The ability of deep learning to create features without being explicitly told means that data scientists can save sometimes months of work by relying on these networks. It also means that data scientists can work with more complex feature sets than they might have with machine learning tools.
While you can debug a neural net, you cannot map decisions back to individual features as you can with random forest decision trees.
Deep learning is incapable of telling you why it reached a certain conclusion. Its hidden nets are creating their own features, extrapolating on the manual features contained in the training set. Those features it creates it may not have names for.
In machine learning, the features are manually created by engineers who know exactly how much they will contribute to the algorithm's final decision.
Deep learning lacks feature introspection. This is important if you are trying to classify events as fraudulent or non-fraudulent, and have to document and justify how you reached your conclusions. If you reject a client's order as fraudulent and your boss asks you why, she may not like the answer "I don't know."
Neural nets are state-of-the-art for text: current parts data are heavy on text, and neural nets dominate in natural language processing. They also provide a flexible set of modeling options while minimizing feature engineering. The main alternatives are equally or more complex to train, e.g., conditional random fields or generative models, or have serious limitations for text, e.g., Random Forests.
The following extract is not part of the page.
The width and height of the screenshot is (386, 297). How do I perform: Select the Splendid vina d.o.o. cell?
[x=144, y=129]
Neural nets are state-of-the-art for images: Modern deep learning frameworks, e.g., convolutional networks, will be by far the best (maybe only feasible) choice to deal for such data.
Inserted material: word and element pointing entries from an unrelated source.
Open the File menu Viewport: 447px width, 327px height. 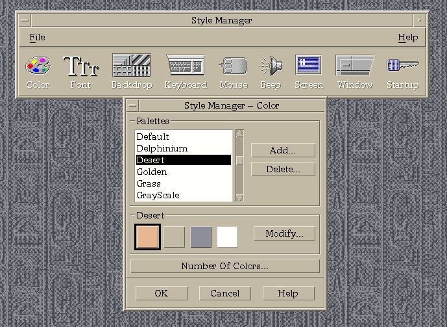pyautogui.click(x=37, y=38)
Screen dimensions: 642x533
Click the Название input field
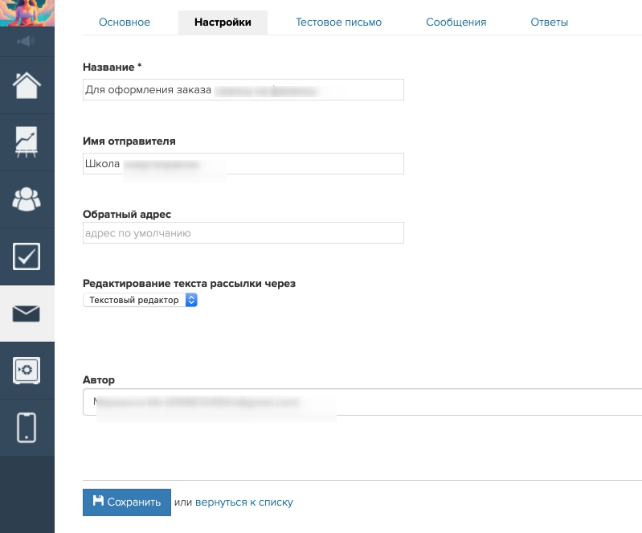[x=243, y=90]
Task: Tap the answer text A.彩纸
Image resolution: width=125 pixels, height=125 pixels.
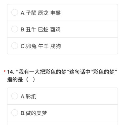Action: click(x=28, y=97)
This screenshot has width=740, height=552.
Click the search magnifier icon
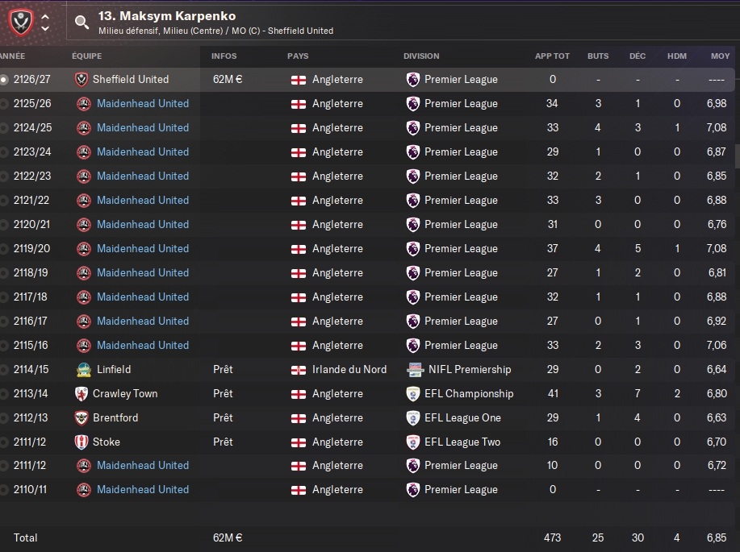click(x=82, y=23)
Neural nets can scale up to big data more naturally than alternative approaches, e.g., RFs or graphical models.
Neural nets can exploit unlabeled data: deep learning provides a variety of methods that allow us to better utilize unlabeled data. Other approaches, e.g., RFs, cannot naturally use unlabeled data.
Neural nets can be used for multitask learning: it is straightforward to train a neural net to predict multiple targets simultaneously. This can often improve performance. Multitask learning in other paradigms is much more limited (e.g., linear models), or difficult (e.g., random forests).
Neural nets learn transformed representations of data that can be used for other tasks: neural nets explicitly learn transformations of raw data (in hidden layers) that can be repurposed for other tasks.